[start SOURCE DATA]

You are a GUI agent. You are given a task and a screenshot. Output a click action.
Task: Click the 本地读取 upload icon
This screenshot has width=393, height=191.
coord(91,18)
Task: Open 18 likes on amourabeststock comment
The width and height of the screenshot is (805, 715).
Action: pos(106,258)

[end SOURCE DATA]
[start SOURCE DATA]

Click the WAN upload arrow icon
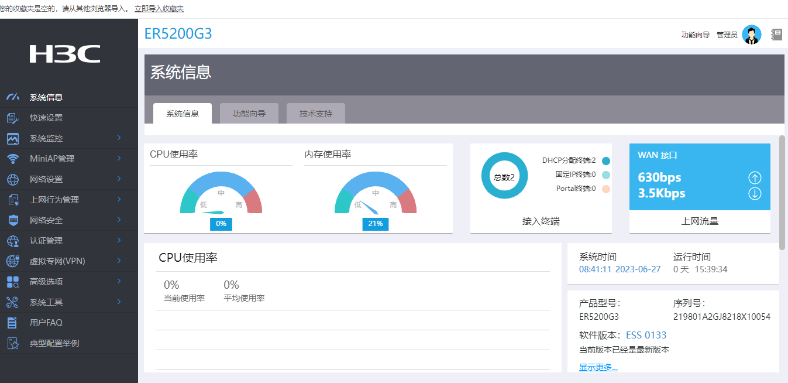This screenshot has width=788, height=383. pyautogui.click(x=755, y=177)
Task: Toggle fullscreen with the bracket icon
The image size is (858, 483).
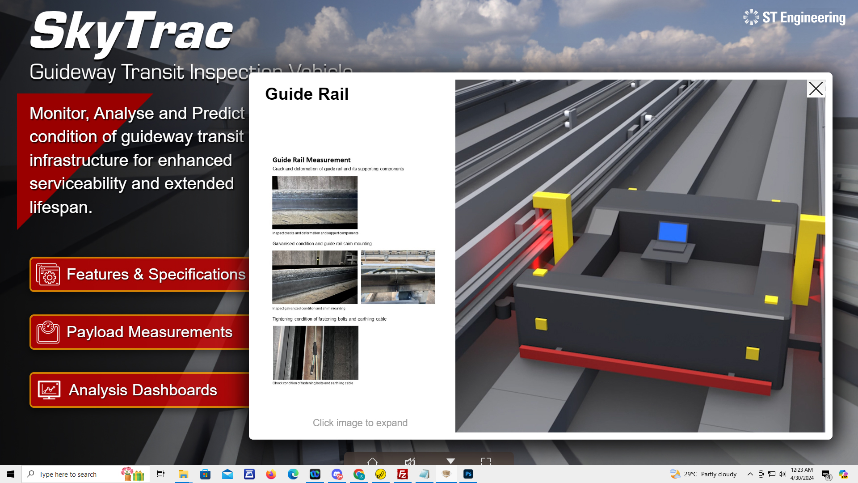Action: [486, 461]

[end SOURCE DATA]
[start SOURCE DATA]

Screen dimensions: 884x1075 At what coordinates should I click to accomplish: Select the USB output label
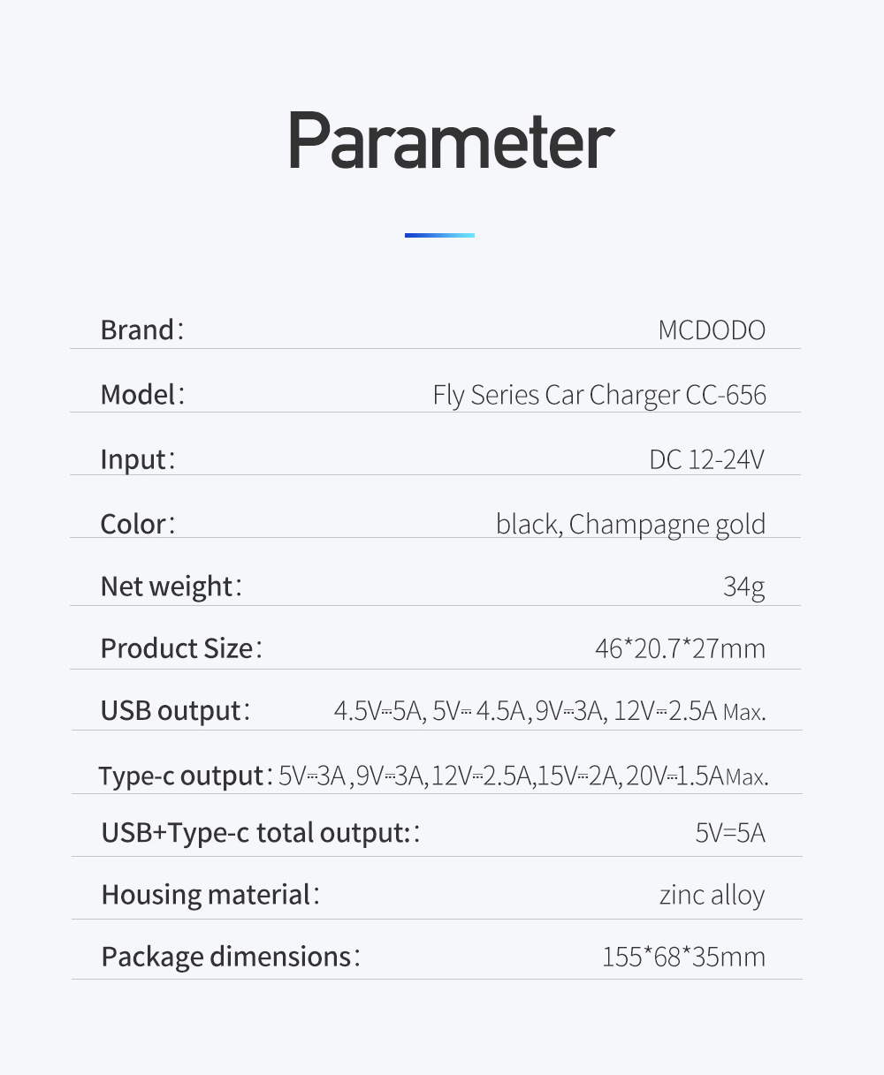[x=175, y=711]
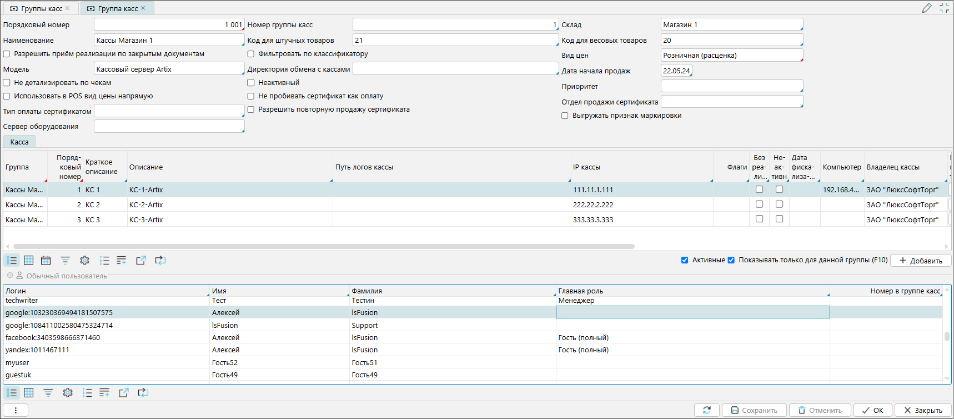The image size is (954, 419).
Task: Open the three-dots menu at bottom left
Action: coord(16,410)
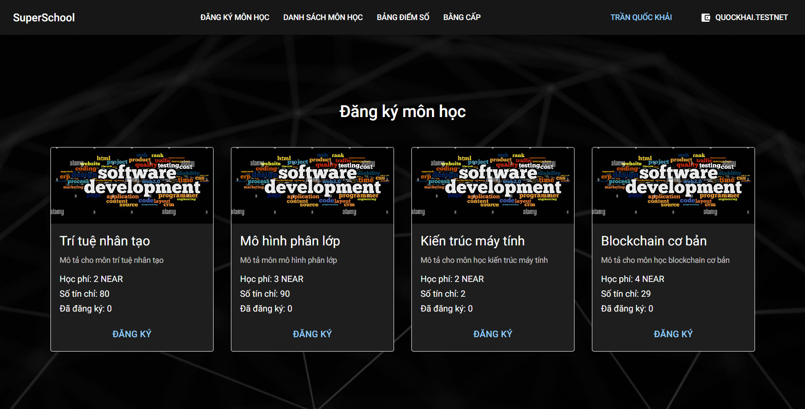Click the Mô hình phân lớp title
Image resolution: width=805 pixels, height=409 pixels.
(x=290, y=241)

[end SOURCE DATA]

▸ **GIVEN INSTRUCTION**
Substitute "expand icon" for "bracket icon" in the rows above, covering everything from the line that contains "Task: Toggle fullscreen with the bracket icon" down to the line that contains "Action: [486, 461]", and change nothing else. Return only those lines, without the pictures.

▸ **ANSWER TO THE TASK**
Task: Toggle fullscreen with the expand icon
The image size is (858, 483).
Action: [486, 461]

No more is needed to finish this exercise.